Em 5 de março, o então ministro da Saúde, Eduardo Pazuello, foi até a cidade, visitou os hospitais e falou sobre a pandemia e os esforços do governo. A visita, no entanto, não contou com nenhum anúncio ou repasses para a cidade e estado.
Um mês depois, o total de mortes pela Covid-19 somente de 2021 é de 411, o que representa 76% de todas vítimas (tabela abaixo). Em todo estado catarinense são 11,3 mil vidas perdidas para a Covid-19 e 817 mil pessoas diagnosticadas.
Mortes por Covid-19 em Chapecó
Nas últimas semanas a cidade registrou diminuição do número de casos ativos de coronavírus e de pacientes com a doença fila por UTI. O prefeito João Rodrigues (PSD) atribuiu a melhora da situação da pandemia à testagem rápida, tratamento imediato e medidas de restrição e fiscalização.
Entre janeiro de 2021 até a manhã desta terça, foram mais de 55 mil testes feitos na cidade contra a Covid-19. No total, desde o início da pandemia, Chapecó fez 106 testagens.
"Nós testamos rapidamente. Segundo, o tratamento imediato, mas quem prescreve é o médico e não tem receita pronta, é o médico que define. Então, nós tratamos imediatamente todos os pacientes com a testagem rápida que fizemos. Nós não fizemos lockdown em Chapecó, nós fizemos uma paralisação parcial da cidade por 14 dias em fevereiro para montar os equipamentos. Então, tudo tem ajudado", defendeu Rodrigues.
Na cidade catarinense, os médicos possuem autonomia para prescrever os medicamentos como forma de tratamento contra a doença. De janeiro a março deste ano, a prefeitura informou que foram fornecidos 20.471 comprimidos de ivermectina e 78 mil de azitromicina à população.
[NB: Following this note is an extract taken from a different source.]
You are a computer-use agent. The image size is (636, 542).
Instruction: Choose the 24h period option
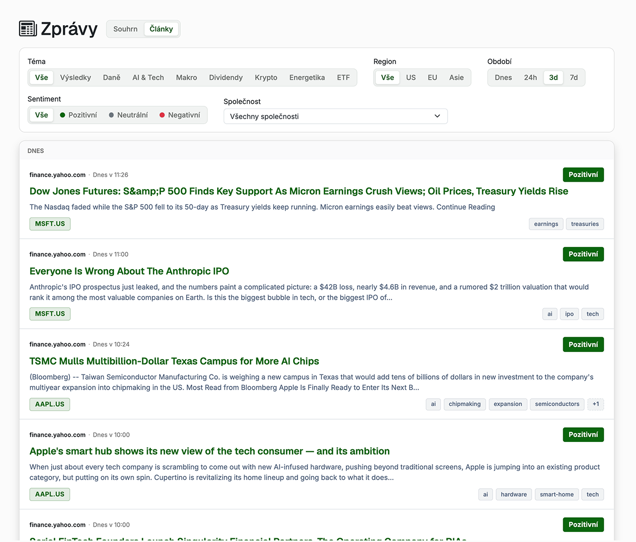point(531,77)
No entanto, até a publicação deste texto não foi informado quantas pessoas foram tratadas com os remédios.
Autoridades sanitárias do país e do mundo já afirmaram que medicamentos voltados ao suposto "tratamento precoce" da doença não possuem comprovação de eficácia por estudos científicos.
O professor da UFSC Lauro Mattei reforça que na cidade as medidas restritivas foram fundamentais para melhoria na situação e não o tratamento precoce.
"A ciência aponta que o tratamento precoce não tem efeito nenhum nesse processo", afirma.